À l’issue d’une mission de contrôle, le bureau du Médiateur a conclu que la politique tarifaire spéciale de l’aéroport gonflait artificiellement les prix, limitait le choix des passagers, marginalisait les chauffeurs agréés et alimentait le mécontentement social. Les conclusions estiment que le système viole l’article 25 (droit à l’égalité) et l’article 59 (droit à la libre entreprise) de la Constitution, ainsi que le droit de la concurrence. Les passagers affirment que la nouvelle tarification ne leur laisse aucune alternative équitable. « Une course vers la ville me coûtait 15–20 manats. Maintenant, c’est presque le double. À ce stade, on a l’impression d’être forcés de payer ce qu’ils décident », a déclaré un voyageur aux journalistes.
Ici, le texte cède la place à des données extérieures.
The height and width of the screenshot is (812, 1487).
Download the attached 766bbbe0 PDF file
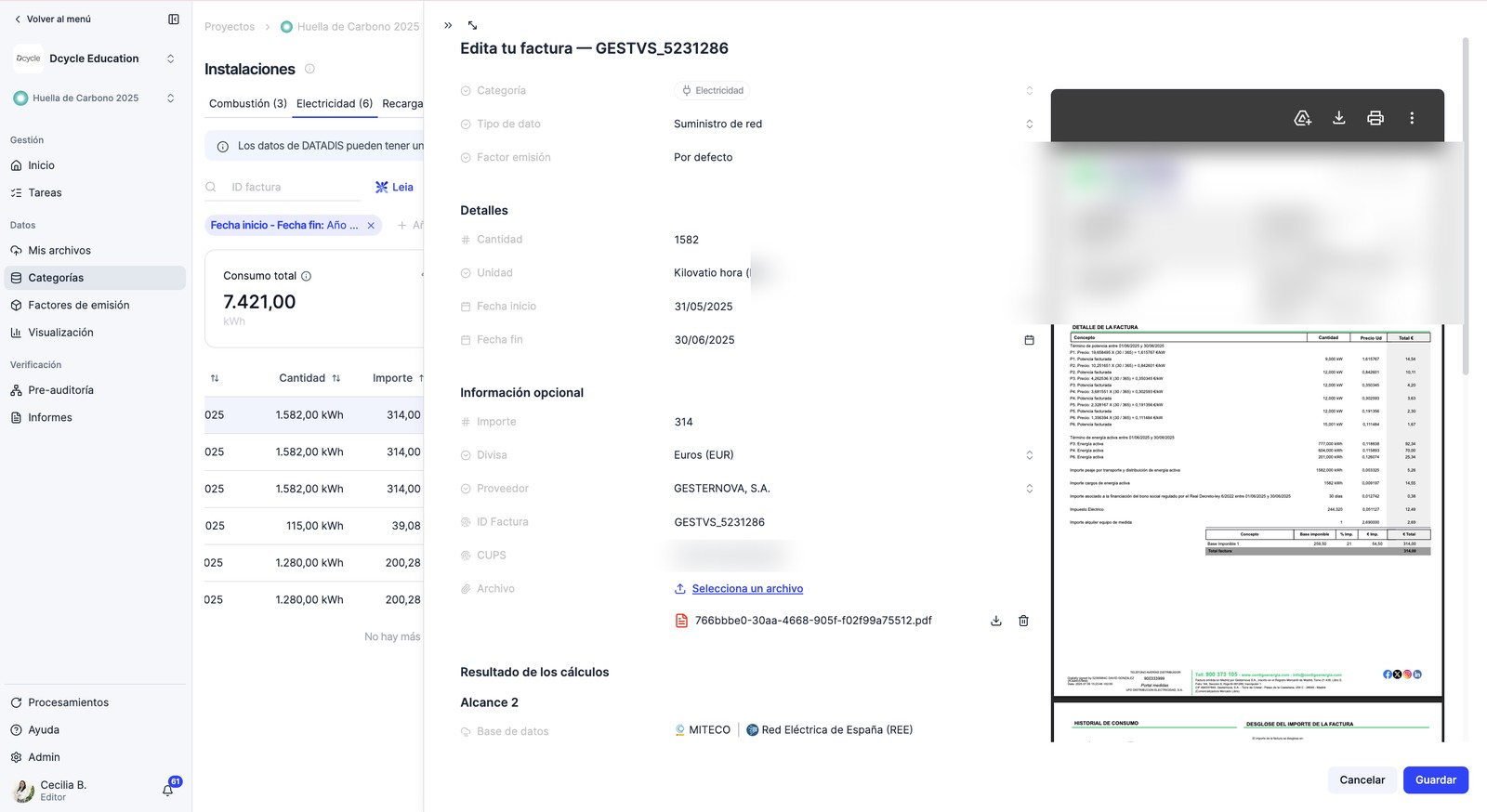pos(995,621)
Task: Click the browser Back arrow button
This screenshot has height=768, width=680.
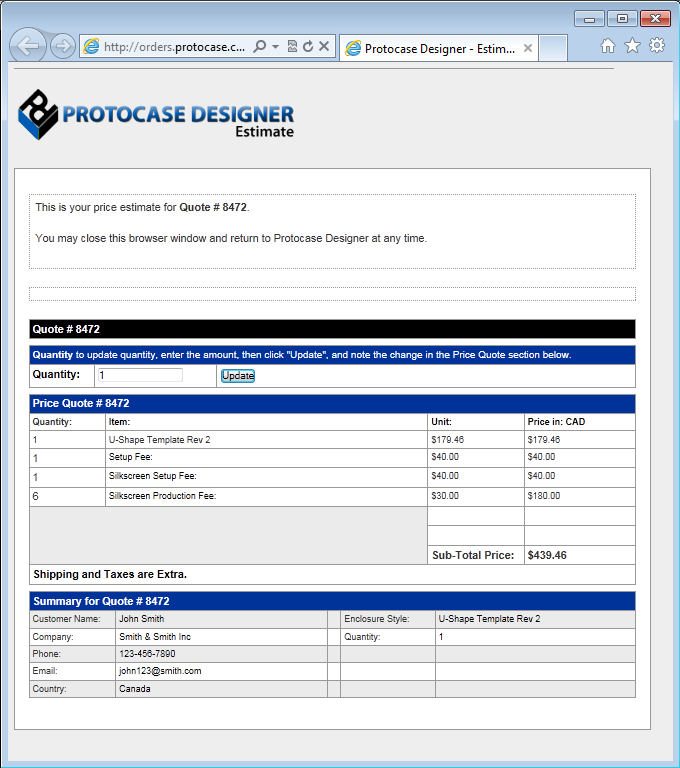Action: 29,46
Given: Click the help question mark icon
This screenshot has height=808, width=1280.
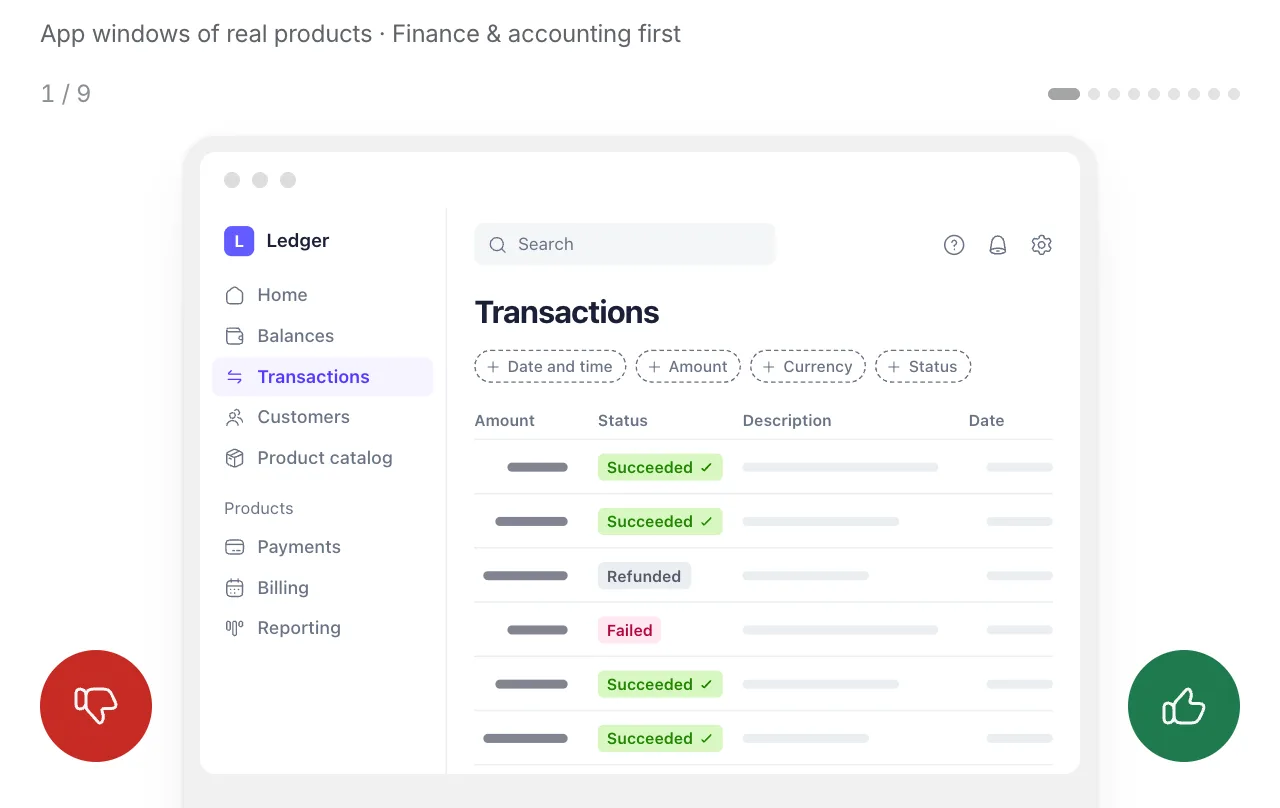Looking at the screenshot, I should (954, 245).
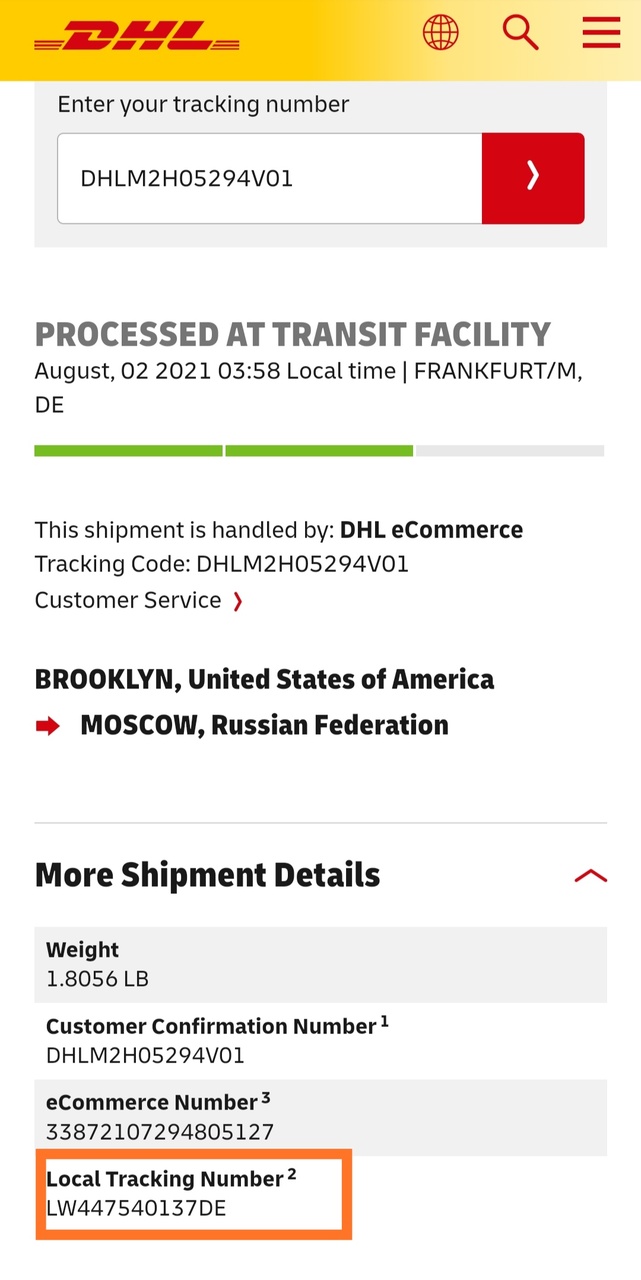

Un autre a ajouté : « Il n’y a pas de vrai choix. Soit vous payez le tarif de l’aéroport, soit vous sortez avec vos bagages en espérant trouver une autre voiture. »
Les chauffeurs ont également exprimé leur frustration. « Nous perdons des clients parce que beaucoup de passagers ne peuvent pas se permettre ces tarifs gonflés. Certains préfèrent quitter le terminal et appeler un taxi classique via une application », a expliqué un chauffeur.
Un autre a souligné que le système élimine la concurrence : « Le système favorise un seul opérateur. Les conducteurs indépendants comme nous sommes écartés – même si nous sommes agréés. »
Le Médiateur a annoncé son intention de déposer un recours officiel auprès des agences publiques afin de protéger les droits constitutionnels, de promouvoir un mécanisme de tarification transparent et de rétablir l’égalité des chances pour tous les chauffeurs de taxi agréés.